Fergus Falls station is a historic building located in Fergus Falls, Minnesota, United States. It was listed on the National Register of Historic Places in 2022 as the Northern Pacific Depot.

==History==
The St. Paul, Minneapolis & Manitoba Railway, later known as the Great Northern Railway, was the first railroad to reach Fergus Falls in 1879. George B. Wright, who developed the city, continued to lobby the Northern Pacific Railway to come here and they arrived in 1882. Its first depot was located on the site of the present building. The wood-frame structure suffered two fires with the second fire destroying it in 1892. The second depot at this location was also a wood-frame building that was destroyed in fire in 1903. A third frame depot was completed the same year and it was destroyed in the 1919 Fergus Falls tornado.

※ ※ ※

Exercises:
**a.** Begin at the words "Fergus Falls station" in the Fergus Falls station text and stop after "Fergus Falls tornado.". Write that part out again, replacing "wood-frame" with "timber-frame".
**b.** According to the Fergus Falls station text, in what year did the Northern Pacific Railway arrive in Fergus Falls?

※ ※ ※

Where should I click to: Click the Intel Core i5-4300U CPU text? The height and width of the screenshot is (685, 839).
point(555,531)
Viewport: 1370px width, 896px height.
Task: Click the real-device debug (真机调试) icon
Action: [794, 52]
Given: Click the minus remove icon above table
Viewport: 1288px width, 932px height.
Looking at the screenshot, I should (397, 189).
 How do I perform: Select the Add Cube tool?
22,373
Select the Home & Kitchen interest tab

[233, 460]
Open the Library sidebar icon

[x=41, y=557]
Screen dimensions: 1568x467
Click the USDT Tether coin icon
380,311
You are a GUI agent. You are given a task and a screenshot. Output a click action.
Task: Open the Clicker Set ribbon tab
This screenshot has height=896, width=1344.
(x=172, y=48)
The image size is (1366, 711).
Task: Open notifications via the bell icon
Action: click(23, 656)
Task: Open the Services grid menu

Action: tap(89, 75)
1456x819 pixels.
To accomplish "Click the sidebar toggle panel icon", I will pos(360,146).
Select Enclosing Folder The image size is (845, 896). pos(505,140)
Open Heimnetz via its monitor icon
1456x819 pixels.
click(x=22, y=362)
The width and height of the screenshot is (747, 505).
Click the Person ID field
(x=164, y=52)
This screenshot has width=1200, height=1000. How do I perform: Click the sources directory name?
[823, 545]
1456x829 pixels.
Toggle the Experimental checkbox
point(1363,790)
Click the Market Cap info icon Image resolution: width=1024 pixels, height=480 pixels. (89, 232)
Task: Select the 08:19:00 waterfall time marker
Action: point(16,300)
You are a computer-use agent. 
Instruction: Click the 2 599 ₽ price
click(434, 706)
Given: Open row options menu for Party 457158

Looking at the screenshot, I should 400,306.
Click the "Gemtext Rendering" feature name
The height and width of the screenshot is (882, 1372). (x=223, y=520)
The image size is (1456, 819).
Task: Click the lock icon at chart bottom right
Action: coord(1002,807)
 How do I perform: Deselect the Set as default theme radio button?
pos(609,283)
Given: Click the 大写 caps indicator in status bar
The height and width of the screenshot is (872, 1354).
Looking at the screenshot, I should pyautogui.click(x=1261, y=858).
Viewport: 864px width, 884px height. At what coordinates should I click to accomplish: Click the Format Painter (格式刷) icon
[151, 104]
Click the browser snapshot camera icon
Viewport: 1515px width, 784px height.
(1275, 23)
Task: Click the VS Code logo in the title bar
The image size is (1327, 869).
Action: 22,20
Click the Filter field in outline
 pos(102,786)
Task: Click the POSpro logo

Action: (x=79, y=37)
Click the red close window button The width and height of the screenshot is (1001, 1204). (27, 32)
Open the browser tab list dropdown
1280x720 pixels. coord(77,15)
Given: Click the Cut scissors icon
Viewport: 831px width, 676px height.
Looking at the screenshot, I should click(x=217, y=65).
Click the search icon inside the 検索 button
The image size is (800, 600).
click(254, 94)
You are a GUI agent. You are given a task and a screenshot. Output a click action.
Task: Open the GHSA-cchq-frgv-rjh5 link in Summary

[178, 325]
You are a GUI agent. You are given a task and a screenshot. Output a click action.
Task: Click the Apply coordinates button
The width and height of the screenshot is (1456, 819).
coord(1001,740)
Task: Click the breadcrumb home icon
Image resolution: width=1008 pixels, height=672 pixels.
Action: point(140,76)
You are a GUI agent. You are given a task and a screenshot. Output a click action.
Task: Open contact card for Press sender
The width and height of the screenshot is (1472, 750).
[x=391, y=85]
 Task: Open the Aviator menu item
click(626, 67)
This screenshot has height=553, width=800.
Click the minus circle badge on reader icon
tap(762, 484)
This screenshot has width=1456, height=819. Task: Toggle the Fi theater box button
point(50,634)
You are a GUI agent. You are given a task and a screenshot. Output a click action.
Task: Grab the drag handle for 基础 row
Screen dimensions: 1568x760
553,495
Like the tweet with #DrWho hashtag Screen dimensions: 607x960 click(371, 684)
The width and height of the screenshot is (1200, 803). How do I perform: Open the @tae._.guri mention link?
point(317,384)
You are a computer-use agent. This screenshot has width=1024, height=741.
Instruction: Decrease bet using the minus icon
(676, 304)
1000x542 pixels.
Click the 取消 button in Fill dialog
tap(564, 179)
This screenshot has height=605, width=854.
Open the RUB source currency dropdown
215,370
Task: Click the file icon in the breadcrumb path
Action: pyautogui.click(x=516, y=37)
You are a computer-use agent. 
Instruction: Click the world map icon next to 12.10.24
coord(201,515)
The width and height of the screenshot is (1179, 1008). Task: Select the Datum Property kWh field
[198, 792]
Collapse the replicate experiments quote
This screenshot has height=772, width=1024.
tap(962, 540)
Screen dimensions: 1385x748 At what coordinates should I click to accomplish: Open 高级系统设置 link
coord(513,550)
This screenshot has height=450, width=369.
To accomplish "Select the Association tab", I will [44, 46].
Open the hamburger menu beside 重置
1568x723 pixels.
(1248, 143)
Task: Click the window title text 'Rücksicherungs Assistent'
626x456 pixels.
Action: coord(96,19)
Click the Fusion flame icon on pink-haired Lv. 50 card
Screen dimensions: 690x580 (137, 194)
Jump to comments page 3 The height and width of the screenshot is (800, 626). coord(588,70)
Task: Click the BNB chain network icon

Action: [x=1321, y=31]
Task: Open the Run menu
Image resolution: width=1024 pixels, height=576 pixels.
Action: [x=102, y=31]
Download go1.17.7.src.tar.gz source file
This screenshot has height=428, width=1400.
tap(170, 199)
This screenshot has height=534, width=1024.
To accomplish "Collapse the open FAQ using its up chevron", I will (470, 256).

※ ※ ※

In response:
**a.**
Fergus Falls station is a historic building located in Fergus Falls, Minnesota, United States. It was listed on the National Register of Historic Places in 2022 as the Northern Pacific Depot.

==History==
The St. Paul, Minneapolis & Manitoba Railway, later known as the Great Northern Railway, was the first railroad to reach Fergus Falls in 1879. George B. Wright, who developed the city, continued to lobby the Northern Pacific Railway to come here and they arrived in 1882. Its first depot was located on the site of the present building. The timber-frame structure suffered two fires with the second fire destroying it in 1892. The second depot at this location was also a timber-frame building that was destroyed in fire in 1903. A third frame depot was completed the same year and it was destroyed in the 1919 Fergus Falls tornado.

**b.** 1882